Medsafe, the Ministry of Health's medicines safety unit, announced its long-awaited decision to extend the licence for the drug for early breast cancer.
But patients with early breast cancer must now wait for a separate ruling on whether state funding will be extended to them for Herceptin, a drug hailed as a breakthrough by some cancer experts.
Some women in this patient group are already receiving the drug, paying for it themselves, at an average cost of about $110,000 in Auckland. Women are running fundraising drives or extending their house mortgages to pay for it.
Herceptin is already taxpayer-funded for women with so-called HER2-positive breast cancer in whom tumours have spread to other parts of the body.
More than 2000 women are diagnosed with breast cancer in New Zealand each year and around 600 die from the disease. HER2-positive breast cancer produces large amounts of a protein called HER2 and the disease accounts for around a quarter of all breast cancer. It is an aggressive form of cancer that responds poorly to chemotherapy and most cases are aged under 50.
International trials have shown that women with early HER2-positive breast cancer who are treated with Herceptin are about 40-50 per cent less likely to suffer a cancer recurrence and possibly 30 per cent less likely to die in the next few years than those who receive standard treatment.
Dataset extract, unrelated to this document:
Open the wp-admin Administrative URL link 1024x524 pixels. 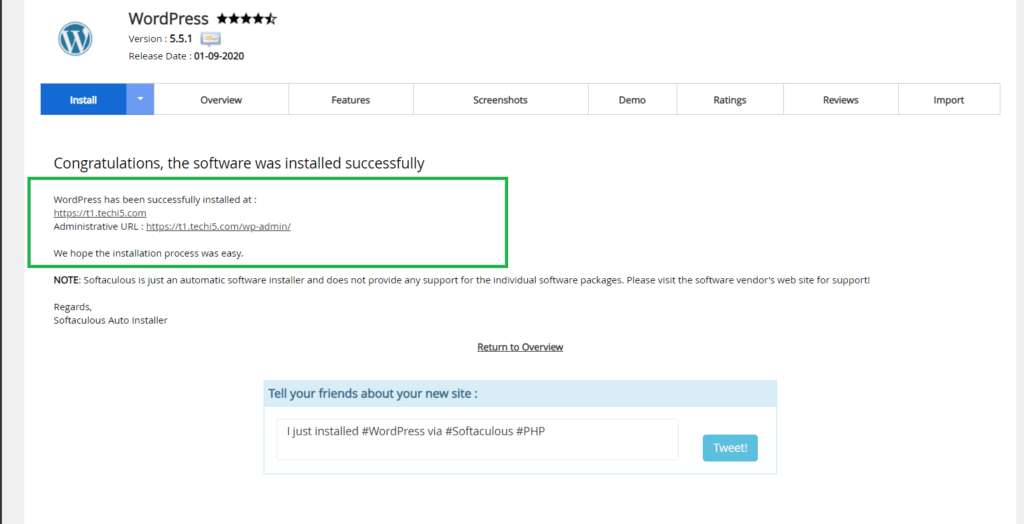click(218, 227)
Herceptin has been the subject of a lobbying campaign by patients, doctors, Opposition MPs and the drug's supplier for expanded state funding.
If drug buying agency Pharmac and the 21 district health boards agree to fund Herceptin for patients with early breast cancer, the $47 million a year state cancer drugs budget could increase by $30 million.
An 18,000-signature petition was presented to Parliament last week seeking an extension of funding for Herceptin to early breast cancer.
Medsafe said today the provisional consent limits the use of Herceptin to treat women with early breast cancer who test positive for the HER2 gene once they have had surgery and completed their adjuvant (additional) chemotherapy.
Due to concerns that use of Herceptin may be associated with heart damage, the provisional consent also limits the treatment to those women who have a normal heart function before treatment starts and requires women using Herceptin to have their heart function checked by echocardiogram every three months during treatment.
Medsafe's principal technical specialist, Dr Stewart Jessamine, says Medsafe is the first medicines regulatory authority to assess and approve Herceptin as a treatment for primary breast cancer.